On 08/20/10 17:52, dww wrote:

> Has it been decided yet if within the Gnash project, Lightspark will be
> used for AVM2 content sites and Gnash for AVM1? 

  It's not decided, as nobody has had the time to research the idea some
more. Tamarin may also be an option, but we need to make an educated
decision on it after some studying both. I assume that's potentially a
few weeks of work, as one has to actually write some prototype code to
experiment. So obviously, there is still work to do.

  One Lightspark problem (other than all the dependencies) is that the
entire VM lives in the plugin, and as it reads the SWF version from the
file, it can easily fire up the standalone Gnash like our plugin does.

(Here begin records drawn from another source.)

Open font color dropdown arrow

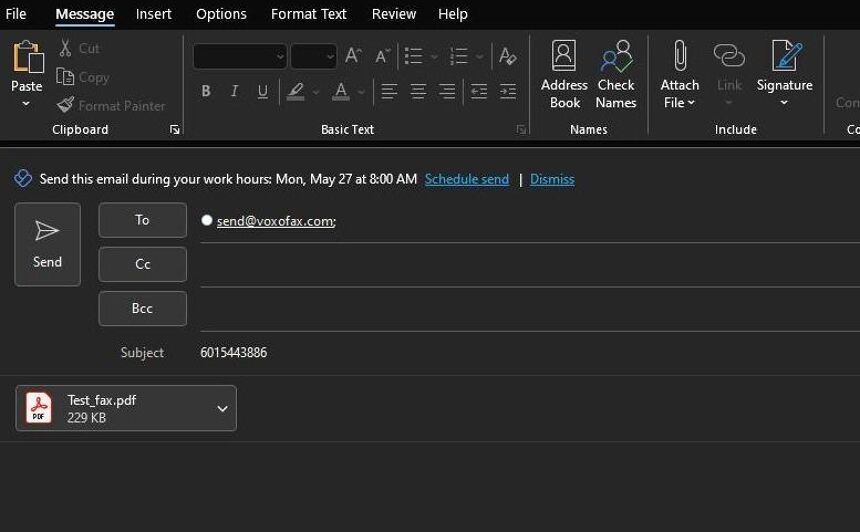pos(361,92)
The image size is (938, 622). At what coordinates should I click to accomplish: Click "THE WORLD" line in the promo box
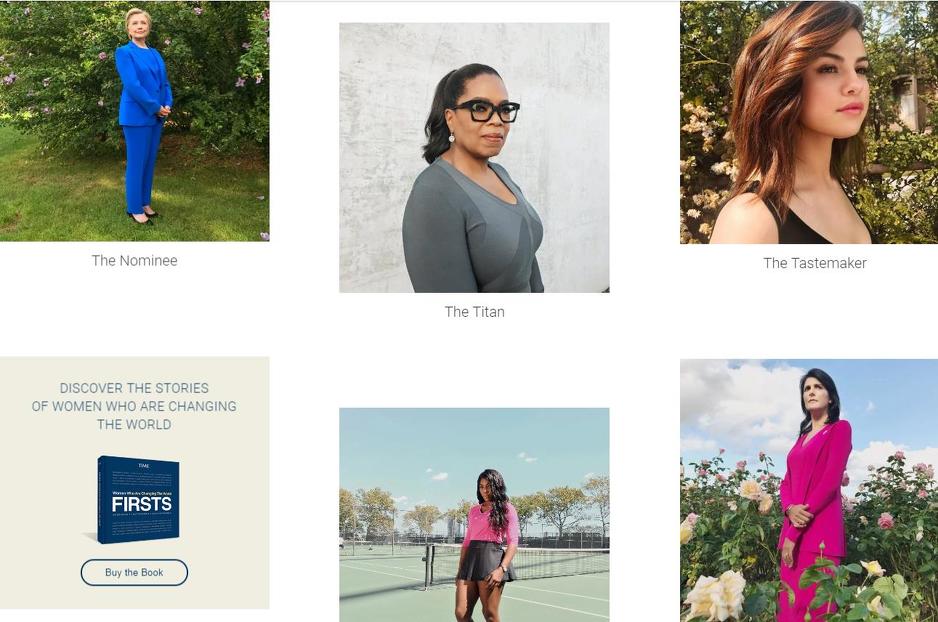point(135,425)
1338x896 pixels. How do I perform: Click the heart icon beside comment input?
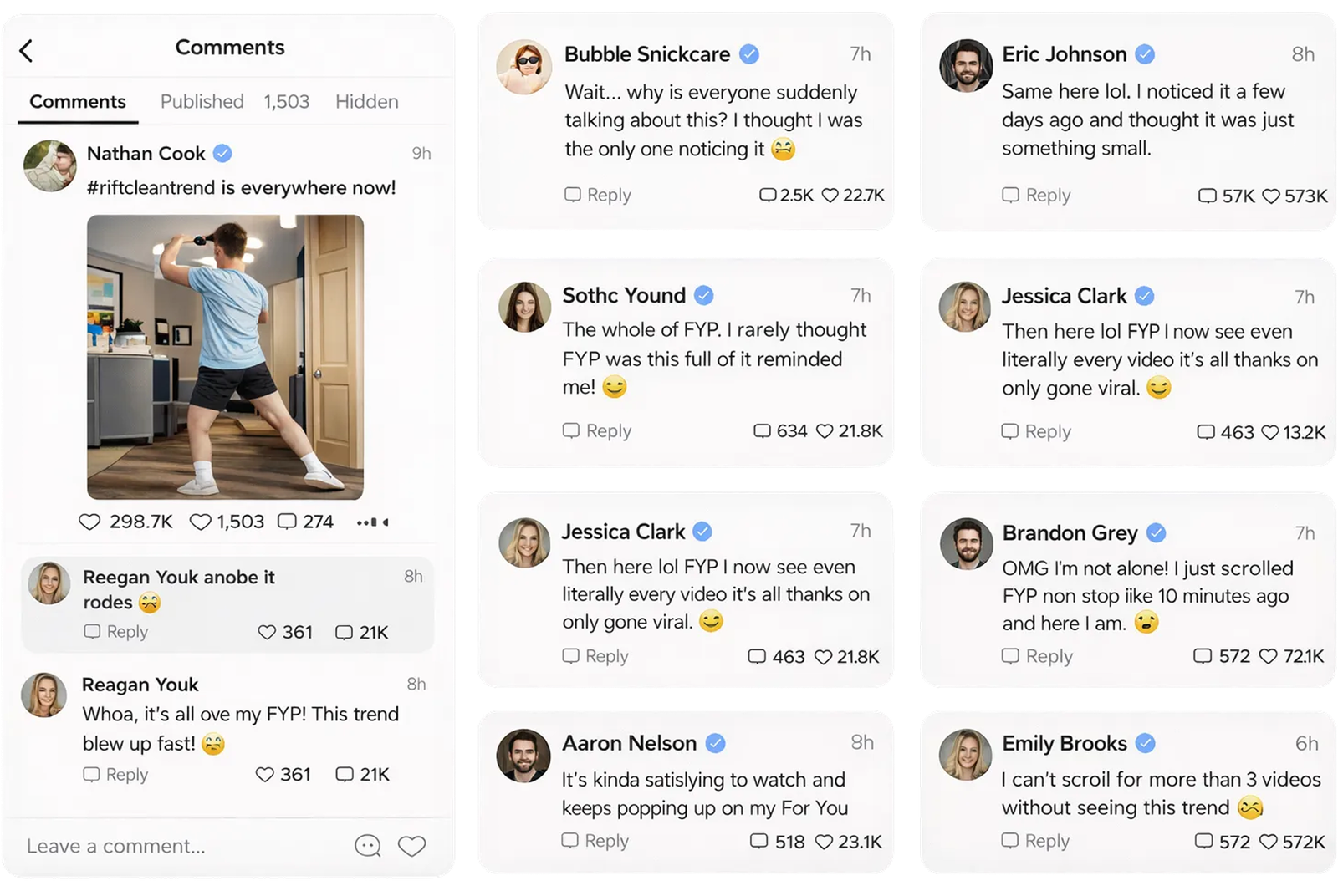[x=411, y=846]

  Since our plugin does just use the standalone Gnash, this would be
more difficult. It's probably be easier to integrate the scriptable
plugin and ExternalInterface work I recently added to the our plugin to
the Lightspark one, maybe sharing a unified plugin for both projects.

> If yes, will improvements to Lightspark become the main area of development 
> effort
> and Gnash go into more of a maintenance mode?

  No. People seem to think flash is only used for streaming video
sharing sites, but believe it or not, that is not main use of flash.
There is a huge amount of educational flash content out there, as
teachers like the creation environment. If you search around the net,
I'd bet you'd find more animated flash files in the older formats, than
all the current content in AVM2. That may change over time, but there
are still things Gnash doesn't handle correctly even for the older
formats that should be fixed. Fixing some are big tasks, so there is
plenty to do.

  The other thing is there is still a lot that can be done to make Gnash
a higher performance player, that runs on more platforms than anything
Adobe ever wrote. Better rendering, less memory footprint, lower cpu
loads, hardware accelerated support, etc... are all still big projects.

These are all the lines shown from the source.